BGB-Gesellschaft
In Kürze
Die BGB-Gesellschaft ist eine einfache Rechtsform für gemeinschaftliche Zweckverfolgung mehrerer Personen. Sie beruht auf einem privatrechtlichen Gesellschaftsvertrag ohne besondere Formvorgaben.
Definition
BGB-Gesellschaft ist ein arbeitsrechtlicher Begriff. Er bezeichnet eine privatrechtliche Personengesellschaft zum Zusammenschluss mehrerer Rechtssubjekte zur gemeinsamen Zweckförderung. Die BGB-Gesellschaft liegt vor, wenn mindestens zwei Gesellschafter durch Gesellschaftsvertrag einen gemeinsamen Zweck festgelegt haben.

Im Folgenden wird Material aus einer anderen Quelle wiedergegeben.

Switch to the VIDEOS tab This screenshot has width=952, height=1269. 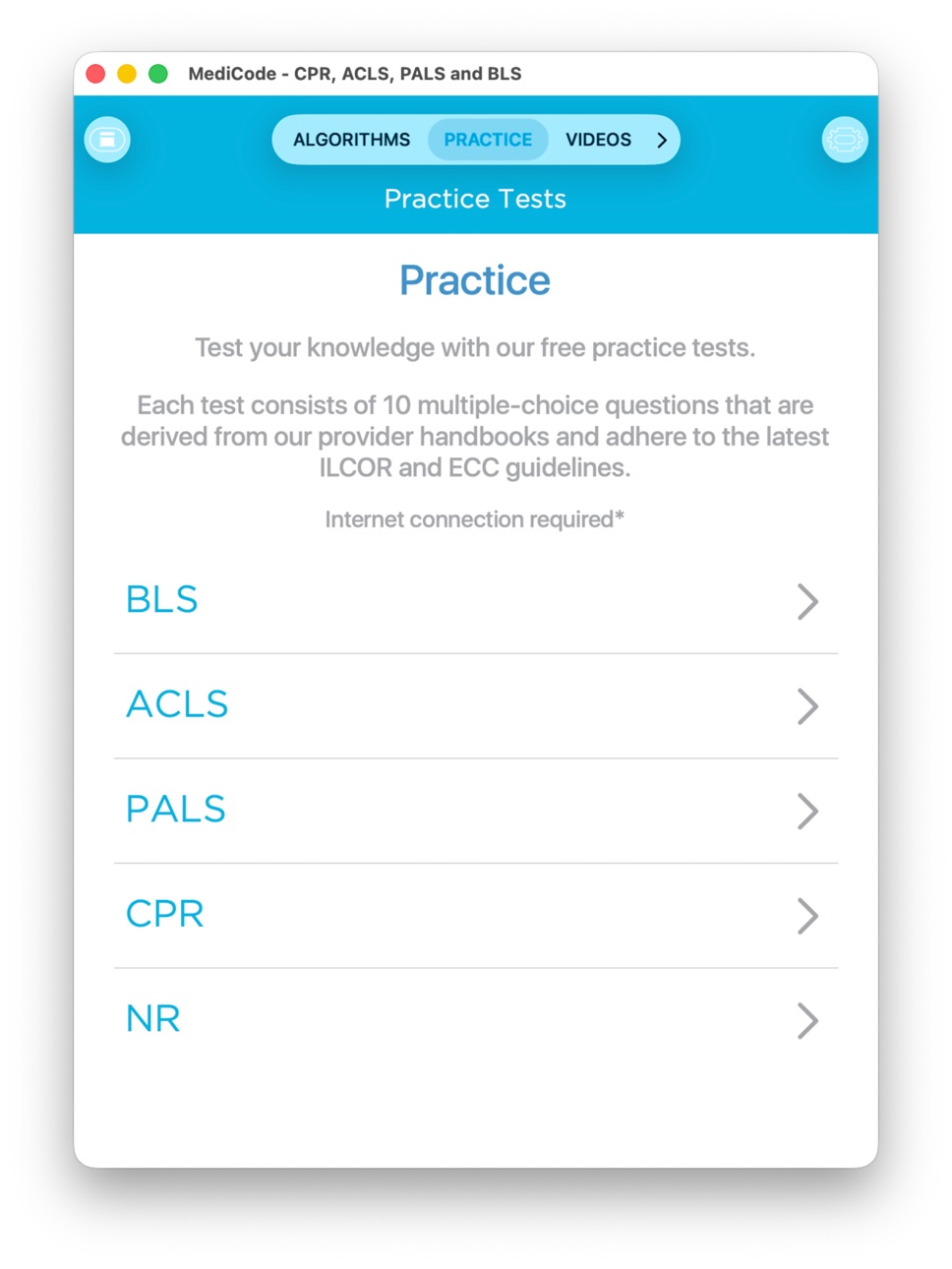pyautogui.click(x=598, y=140)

Der Gesellschaftsvertrag begründet ein dauerhaftes Schuldverhältnis und eine organisatorisch verselbständigte Vermögenszuordnung zwischen den Beteiligten. Eine besondere Form ist nicht erforderlich, sofern keine gesetzlich formbedürftigen Leistungspflichten enthalten sind. Die Geschäftsführung und Vertretung stehen den Gesellschaftern gemeinschaftlich zu, soweit keine abweichende Regelung besteht. Das Gesellschaftsvermögen ist gesamthänderisch gebunden und steht keinem Gesellschafter einzeln zur Verfügung. Für Verbindlichkeiten haften die Gesellschafter persönlich, unbeschränkt und gesamtschuldnerisch gegenüber Dritten. Rechtsgrundlage ist § 705 Bürgerliches Gesetzbuch (BGB). Die BGB-Gesellschaft begründet keine eigene Rechtspersönlichkeit im handelsrechtlichen Sinn. Sie ist von Handelsgesellschaften abzugrenzen, die den Vorschriften des Handelsgesetzbuches unterliegen. Die BGB-Gesellschaft ist praxisrelevant für gemeinsame berufliche, freiberufliche und wirtschaftliche Tätigkeiten ohne kaufmännische Organisation.